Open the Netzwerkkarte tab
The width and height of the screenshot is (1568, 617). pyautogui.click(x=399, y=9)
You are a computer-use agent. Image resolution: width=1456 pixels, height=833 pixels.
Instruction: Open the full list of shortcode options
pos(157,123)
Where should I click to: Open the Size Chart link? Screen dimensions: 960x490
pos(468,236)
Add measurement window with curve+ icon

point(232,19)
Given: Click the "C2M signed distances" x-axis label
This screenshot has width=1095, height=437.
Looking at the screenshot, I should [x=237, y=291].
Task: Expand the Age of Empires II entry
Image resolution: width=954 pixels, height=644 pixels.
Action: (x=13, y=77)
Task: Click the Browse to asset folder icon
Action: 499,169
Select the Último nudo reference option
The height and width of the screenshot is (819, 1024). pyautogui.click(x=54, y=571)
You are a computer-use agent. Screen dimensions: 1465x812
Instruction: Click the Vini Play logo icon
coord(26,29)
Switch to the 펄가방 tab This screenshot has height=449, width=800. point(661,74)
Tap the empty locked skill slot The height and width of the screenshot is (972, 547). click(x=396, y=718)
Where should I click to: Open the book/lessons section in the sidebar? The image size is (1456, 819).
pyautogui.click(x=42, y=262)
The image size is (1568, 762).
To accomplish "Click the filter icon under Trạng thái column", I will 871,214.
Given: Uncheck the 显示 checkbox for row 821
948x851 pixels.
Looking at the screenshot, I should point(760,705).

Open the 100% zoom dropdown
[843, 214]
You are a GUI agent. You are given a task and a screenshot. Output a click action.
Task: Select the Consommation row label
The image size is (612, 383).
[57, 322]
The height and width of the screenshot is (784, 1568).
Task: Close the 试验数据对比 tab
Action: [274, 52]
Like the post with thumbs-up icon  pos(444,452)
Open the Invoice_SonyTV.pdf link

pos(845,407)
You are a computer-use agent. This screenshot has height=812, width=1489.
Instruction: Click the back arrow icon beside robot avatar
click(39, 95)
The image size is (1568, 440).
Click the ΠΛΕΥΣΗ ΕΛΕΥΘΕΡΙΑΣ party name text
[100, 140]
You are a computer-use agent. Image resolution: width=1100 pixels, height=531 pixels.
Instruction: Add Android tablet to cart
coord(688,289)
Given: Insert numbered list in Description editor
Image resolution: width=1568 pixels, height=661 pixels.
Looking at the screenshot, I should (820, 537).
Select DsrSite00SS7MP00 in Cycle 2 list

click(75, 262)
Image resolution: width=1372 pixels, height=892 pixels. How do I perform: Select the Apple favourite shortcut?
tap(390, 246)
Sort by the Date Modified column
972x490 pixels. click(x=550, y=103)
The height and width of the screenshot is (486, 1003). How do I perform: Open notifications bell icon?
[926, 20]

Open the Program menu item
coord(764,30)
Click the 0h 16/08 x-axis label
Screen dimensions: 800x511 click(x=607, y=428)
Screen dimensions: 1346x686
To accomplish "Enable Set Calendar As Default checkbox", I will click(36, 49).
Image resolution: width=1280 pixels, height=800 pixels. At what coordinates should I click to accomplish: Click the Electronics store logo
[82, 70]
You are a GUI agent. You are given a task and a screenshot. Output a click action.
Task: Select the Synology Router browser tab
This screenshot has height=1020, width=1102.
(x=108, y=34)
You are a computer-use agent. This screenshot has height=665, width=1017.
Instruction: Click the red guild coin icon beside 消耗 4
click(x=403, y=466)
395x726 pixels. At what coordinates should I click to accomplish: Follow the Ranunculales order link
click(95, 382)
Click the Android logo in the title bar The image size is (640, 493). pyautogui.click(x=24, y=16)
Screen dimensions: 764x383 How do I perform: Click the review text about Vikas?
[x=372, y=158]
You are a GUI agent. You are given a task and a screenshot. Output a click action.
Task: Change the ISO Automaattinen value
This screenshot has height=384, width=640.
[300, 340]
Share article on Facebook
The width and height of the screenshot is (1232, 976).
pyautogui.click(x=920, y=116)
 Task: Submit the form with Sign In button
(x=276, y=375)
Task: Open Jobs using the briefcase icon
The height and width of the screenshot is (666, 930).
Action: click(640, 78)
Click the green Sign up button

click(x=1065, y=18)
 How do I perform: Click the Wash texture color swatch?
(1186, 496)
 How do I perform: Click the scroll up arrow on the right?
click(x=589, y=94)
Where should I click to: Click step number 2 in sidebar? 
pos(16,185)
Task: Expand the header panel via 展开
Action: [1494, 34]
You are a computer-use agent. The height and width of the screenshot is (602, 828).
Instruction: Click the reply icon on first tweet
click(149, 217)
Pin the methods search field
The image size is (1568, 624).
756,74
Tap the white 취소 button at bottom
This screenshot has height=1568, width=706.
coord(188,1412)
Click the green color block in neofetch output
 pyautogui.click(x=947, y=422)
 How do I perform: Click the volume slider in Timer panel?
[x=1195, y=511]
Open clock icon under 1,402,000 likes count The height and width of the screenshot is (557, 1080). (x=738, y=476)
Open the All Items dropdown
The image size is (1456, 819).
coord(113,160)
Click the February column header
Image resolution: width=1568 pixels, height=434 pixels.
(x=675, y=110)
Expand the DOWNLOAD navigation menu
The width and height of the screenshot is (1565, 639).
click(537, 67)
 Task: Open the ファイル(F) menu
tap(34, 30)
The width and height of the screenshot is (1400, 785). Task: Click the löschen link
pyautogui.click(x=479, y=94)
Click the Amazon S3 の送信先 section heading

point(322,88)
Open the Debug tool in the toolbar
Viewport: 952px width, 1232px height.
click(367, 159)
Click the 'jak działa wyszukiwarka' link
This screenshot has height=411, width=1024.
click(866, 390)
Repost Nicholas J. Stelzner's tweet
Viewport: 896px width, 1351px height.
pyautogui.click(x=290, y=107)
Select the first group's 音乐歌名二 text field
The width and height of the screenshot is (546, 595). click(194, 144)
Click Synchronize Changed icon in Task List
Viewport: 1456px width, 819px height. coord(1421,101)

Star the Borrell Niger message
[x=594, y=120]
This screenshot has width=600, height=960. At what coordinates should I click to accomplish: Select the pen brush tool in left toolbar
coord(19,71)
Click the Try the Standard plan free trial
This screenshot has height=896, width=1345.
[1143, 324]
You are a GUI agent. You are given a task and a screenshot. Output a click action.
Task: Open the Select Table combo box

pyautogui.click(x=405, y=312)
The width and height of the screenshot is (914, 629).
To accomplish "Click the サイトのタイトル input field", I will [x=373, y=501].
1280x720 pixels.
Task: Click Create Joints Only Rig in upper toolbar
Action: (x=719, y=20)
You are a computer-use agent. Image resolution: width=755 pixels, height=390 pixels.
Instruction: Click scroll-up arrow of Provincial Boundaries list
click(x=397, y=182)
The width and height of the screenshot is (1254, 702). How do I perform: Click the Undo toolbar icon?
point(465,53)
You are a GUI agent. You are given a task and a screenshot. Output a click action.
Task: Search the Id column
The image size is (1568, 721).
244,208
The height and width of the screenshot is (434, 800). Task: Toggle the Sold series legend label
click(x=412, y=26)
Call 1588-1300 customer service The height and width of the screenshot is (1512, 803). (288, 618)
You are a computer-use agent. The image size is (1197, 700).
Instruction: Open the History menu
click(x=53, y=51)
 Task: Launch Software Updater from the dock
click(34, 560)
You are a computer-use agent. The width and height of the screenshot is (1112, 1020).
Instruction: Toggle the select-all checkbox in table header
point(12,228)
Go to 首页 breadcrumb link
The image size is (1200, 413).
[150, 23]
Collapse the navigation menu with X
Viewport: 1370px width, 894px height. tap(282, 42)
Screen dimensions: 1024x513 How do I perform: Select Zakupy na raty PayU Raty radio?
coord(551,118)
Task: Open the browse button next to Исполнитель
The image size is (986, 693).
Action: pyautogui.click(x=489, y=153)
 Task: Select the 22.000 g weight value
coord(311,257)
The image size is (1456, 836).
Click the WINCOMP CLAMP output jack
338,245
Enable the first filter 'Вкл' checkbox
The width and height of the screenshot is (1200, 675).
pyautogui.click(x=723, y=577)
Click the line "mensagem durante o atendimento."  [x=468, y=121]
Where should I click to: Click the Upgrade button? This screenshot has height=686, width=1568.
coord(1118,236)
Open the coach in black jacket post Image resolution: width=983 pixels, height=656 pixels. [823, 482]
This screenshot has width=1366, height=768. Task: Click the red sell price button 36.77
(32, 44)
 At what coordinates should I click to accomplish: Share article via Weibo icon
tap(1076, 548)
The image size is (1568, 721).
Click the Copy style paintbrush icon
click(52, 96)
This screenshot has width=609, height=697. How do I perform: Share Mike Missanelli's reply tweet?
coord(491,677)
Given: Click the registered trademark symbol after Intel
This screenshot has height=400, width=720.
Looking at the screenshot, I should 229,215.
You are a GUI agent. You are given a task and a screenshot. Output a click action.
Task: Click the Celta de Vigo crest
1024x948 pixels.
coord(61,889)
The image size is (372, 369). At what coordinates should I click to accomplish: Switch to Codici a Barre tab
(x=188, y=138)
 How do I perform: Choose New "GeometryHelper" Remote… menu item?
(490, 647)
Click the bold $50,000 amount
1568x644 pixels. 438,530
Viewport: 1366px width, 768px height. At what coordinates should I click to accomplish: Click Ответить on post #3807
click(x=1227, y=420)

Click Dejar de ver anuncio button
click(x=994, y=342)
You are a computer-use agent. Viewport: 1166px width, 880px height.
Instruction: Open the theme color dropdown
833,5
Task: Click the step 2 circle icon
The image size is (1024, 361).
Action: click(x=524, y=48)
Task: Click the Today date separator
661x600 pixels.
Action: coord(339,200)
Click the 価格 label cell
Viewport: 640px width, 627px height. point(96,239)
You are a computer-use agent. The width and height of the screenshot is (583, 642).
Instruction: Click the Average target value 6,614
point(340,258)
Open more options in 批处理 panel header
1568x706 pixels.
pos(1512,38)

▸ **STATED TASK**: Please tally how many lines in the listing above contain the word "step", with case counting, and reply with only the number.

▸ **EXERCISE RESULT**: 2